Exercise directions ->
Please copy out every line in the records below that includes the word "computer".
-.-.-
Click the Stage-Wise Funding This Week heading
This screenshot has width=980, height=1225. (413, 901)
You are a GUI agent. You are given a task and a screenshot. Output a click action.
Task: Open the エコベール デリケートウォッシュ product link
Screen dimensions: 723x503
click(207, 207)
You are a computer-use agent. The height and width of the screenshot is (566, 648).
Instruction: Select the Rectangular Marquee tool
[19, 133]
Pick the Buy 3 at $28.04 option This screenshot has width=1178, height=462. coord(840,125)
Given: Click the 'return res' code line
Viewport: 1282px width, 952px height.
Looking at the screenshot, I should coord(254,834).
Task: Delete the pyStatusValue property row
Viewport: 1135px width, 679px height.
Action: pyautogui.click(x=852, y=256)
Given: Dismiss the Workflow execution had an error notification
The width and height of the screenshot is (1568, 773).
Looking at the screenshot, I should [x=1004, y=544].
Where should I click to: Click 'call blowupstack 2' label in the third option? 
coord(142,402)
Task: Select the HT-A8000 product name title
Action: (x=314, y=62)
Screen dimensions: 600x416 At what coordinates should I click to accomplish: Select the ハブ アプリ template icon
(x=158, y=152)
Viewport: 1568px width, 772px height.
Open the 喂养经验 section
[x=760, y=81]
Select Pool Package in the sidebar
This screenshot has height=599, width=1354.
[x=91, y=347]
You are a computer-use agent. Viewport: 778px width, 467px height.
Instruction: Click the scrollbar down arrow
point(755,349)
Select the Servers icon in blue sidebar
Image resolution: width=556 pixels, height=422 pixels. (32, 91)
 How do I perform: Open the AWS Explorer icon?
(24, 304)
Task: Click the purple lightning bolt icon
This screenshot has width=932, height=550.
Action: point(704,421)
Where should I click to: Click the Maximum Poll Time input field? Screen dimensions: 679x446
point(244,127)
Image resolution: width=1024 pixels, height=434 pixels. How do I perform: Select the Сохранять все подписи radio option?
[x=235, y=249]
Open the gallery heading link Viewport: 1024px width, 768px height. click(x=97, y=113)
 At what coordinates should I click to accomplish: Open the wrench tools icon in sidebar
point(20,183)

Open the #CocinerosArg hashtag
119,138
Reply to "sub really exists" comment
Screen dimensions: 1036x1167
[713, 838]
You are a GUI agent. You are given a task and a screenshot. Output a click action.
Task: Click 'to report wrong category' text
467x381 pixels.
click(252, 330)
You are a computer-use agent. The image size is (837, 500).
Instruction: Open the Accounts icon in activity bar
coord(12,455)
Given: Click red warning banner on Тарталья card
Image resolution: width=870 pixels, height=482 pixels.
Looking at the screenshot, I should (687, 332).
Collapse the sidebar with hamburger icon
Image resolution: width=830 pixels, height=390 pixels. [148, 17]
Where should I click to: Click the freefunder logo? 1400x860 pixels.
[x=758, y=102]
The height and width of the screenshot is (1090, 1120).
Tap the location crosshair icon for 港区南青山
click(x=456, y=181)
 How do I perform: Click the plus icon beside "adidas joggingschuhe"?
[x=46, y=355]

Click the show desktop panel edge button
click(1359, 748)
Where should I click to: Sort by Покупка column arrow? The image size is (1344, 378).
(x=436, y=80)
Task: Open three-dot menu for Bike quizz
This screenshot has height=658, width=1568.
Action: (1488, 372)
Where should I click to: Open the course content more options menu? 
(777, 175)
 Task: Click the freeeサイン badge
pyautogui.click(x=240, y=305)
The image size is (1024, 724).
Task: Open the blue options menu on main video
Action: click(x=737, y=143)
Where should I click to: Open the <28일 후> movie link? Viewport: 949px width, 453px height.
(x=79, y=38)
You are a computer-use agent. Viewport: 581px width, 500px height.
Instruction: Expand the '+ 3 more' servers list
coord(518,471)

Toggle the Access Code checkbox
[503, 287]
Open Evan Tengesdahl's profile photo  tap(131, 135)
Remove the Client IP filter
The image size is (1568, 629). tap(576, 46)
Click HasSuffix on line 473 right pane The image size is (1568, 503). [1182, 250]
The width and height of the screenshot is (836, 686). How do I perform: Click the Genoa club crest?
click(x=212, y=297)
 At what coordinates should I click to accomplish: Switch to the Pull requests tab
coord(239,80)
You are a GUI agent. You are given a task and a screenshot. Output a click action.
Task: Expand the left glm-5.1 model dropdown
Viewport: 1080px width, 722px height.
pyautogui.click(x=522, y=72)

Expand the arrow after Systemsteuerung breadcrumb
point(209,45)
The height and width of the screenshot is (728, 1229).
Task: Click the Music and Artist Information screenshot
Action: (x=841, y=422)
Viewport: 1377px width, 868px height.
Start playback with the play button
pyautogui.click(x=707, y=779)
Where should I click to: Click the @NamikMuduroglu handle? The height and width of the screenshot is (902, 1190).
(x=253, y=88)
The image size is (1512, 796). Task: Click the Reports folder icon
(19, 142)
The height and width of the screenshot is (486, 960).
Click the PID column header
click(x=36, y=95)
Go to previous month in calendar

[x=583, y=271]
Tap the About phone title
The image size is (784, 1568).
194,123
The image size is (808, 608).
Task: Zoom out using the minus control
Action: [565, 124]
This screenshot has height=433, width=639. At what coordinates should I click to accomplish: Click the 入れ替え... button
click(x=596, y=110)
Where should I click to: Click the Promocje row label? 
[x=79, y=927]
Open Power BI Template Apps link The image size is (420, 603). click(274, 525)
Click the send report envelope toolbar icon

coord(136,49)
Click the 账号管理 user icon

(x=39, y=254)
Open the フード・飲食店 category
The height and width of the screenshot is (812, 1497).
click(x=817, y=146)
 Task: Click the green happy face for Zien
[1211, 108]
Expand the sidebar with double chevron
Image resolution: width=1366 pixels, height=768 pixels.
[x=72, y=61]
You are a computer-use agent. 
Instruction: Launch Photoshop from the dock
-.-.-
Solution for this exercise ->
You are a computer-use agent. The height and width of the screenshot is (566, 648).
You are a computer-use agent. Viewport: 778px width, 467px height.
You are a computer-use agent. The image size is (837, 500).
You are a computer-use agent. Viewport: 581px width, 500px height.
You are a computer-use agent. 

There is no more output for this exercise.